*** Opening DATASET ***

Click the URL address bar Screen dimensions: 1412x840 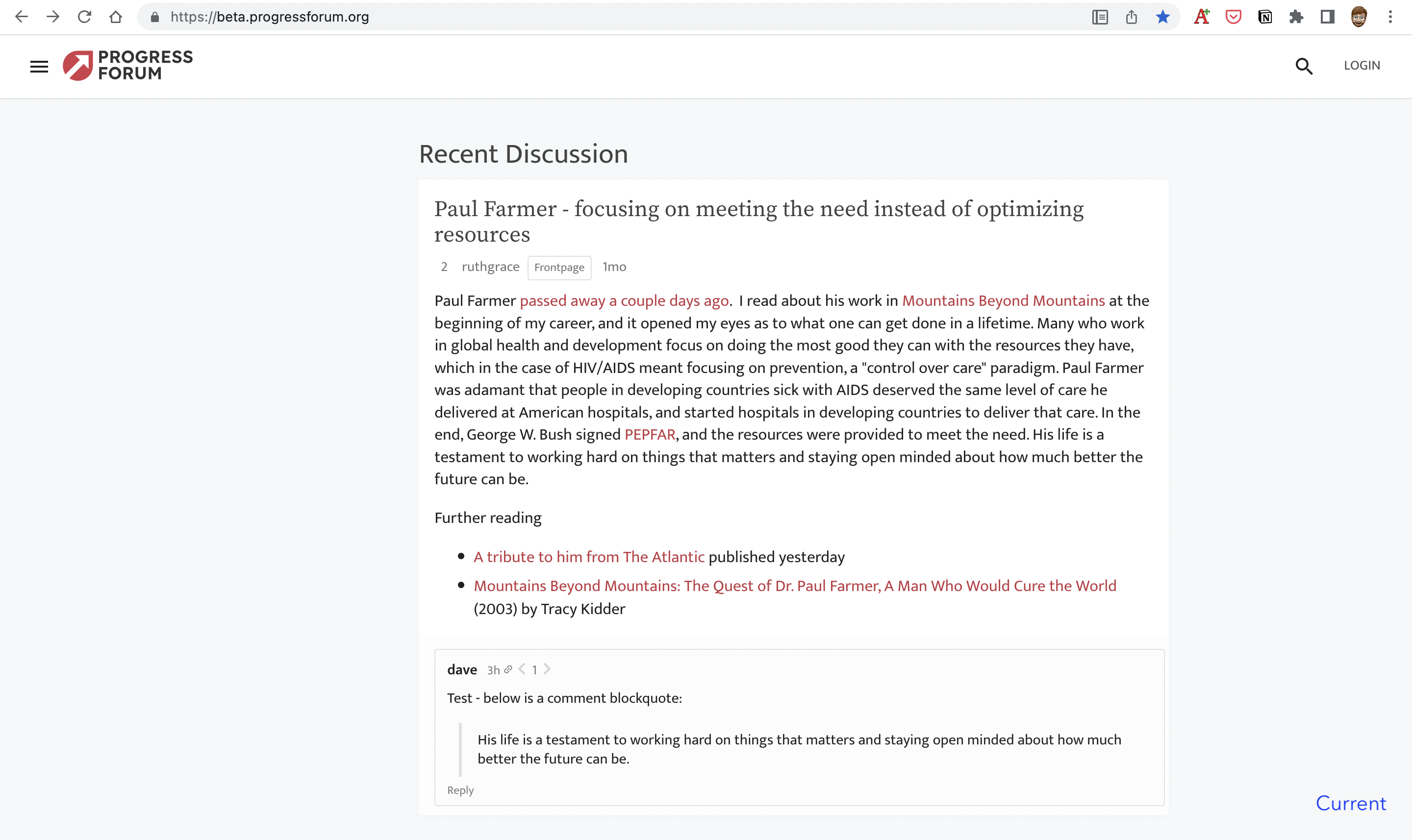click(566, 17)
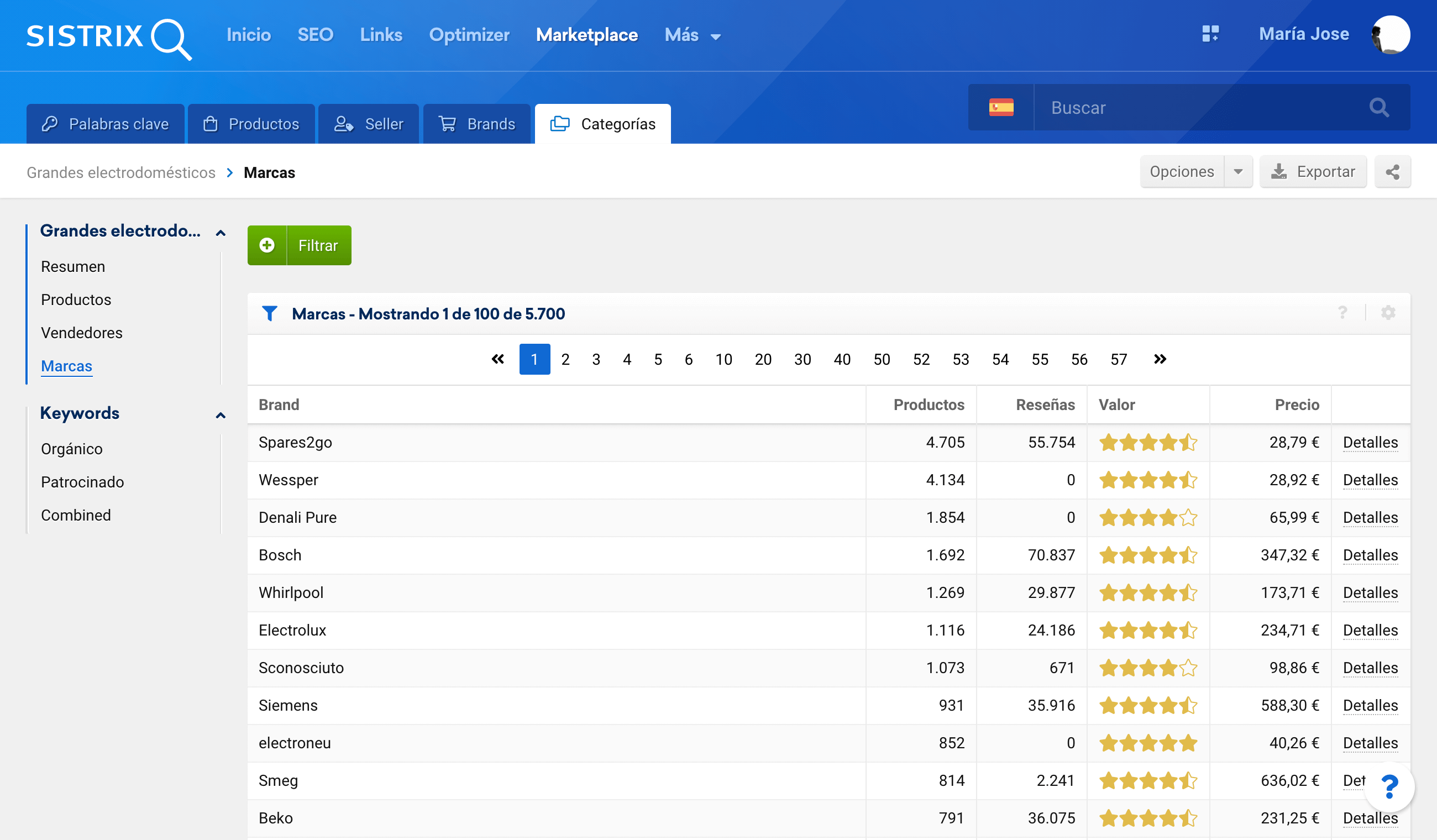The width and height of the screenshot is (1437, 840).
Task: Open the apps grid icon
Action: click(1209, 34)
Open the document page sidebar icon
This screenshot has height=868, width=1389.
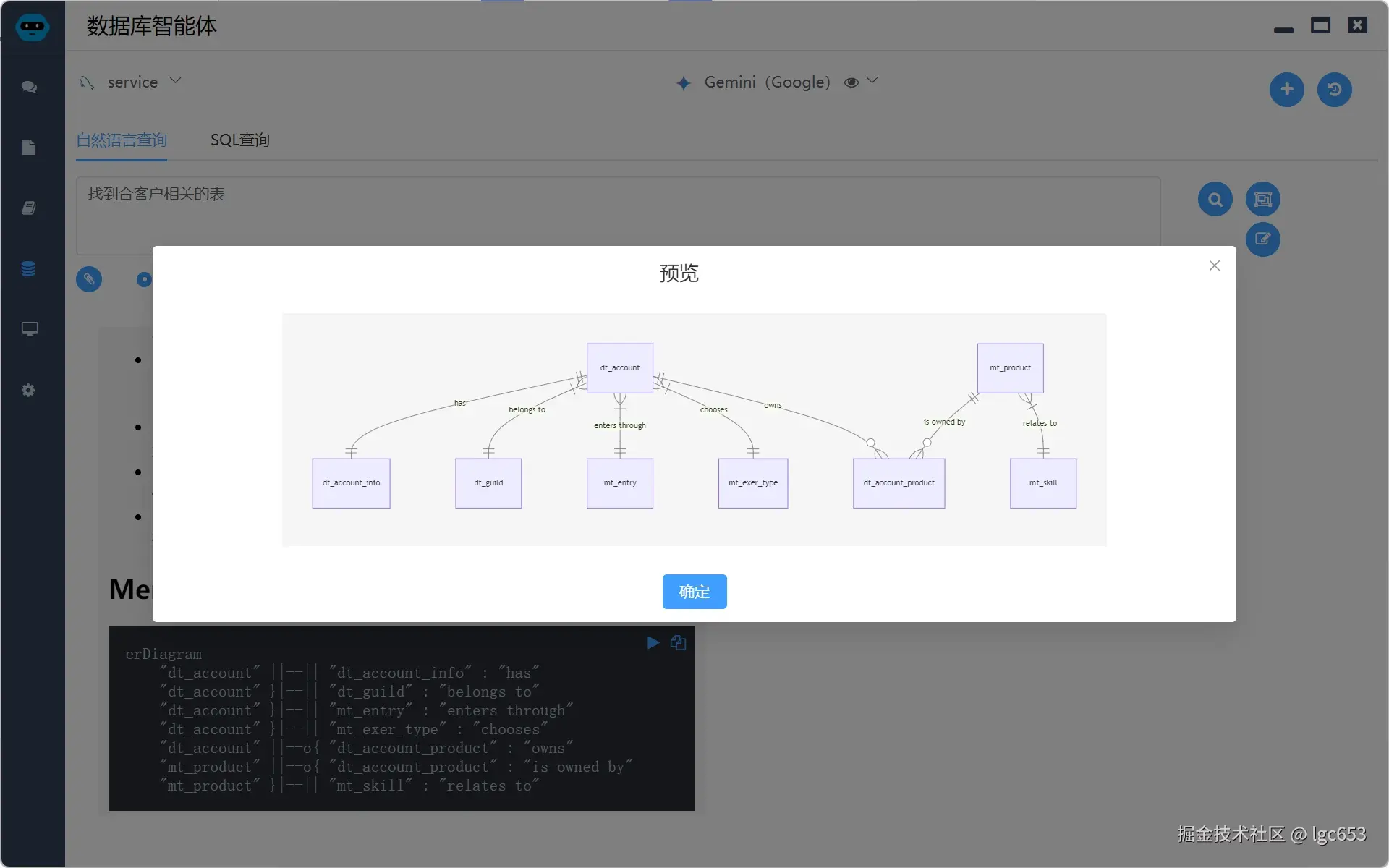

*** Closing DATASET ***

» GOAL OF THE EXERCISE
Take the line with "Open the document page sidebar icon" and each line after it through the end of the material above, and reproduce them exactly, both ends included, without pictures.

» THE ANSWER
Open the document page sidebar icon
This screenshot has height=868, width=1389.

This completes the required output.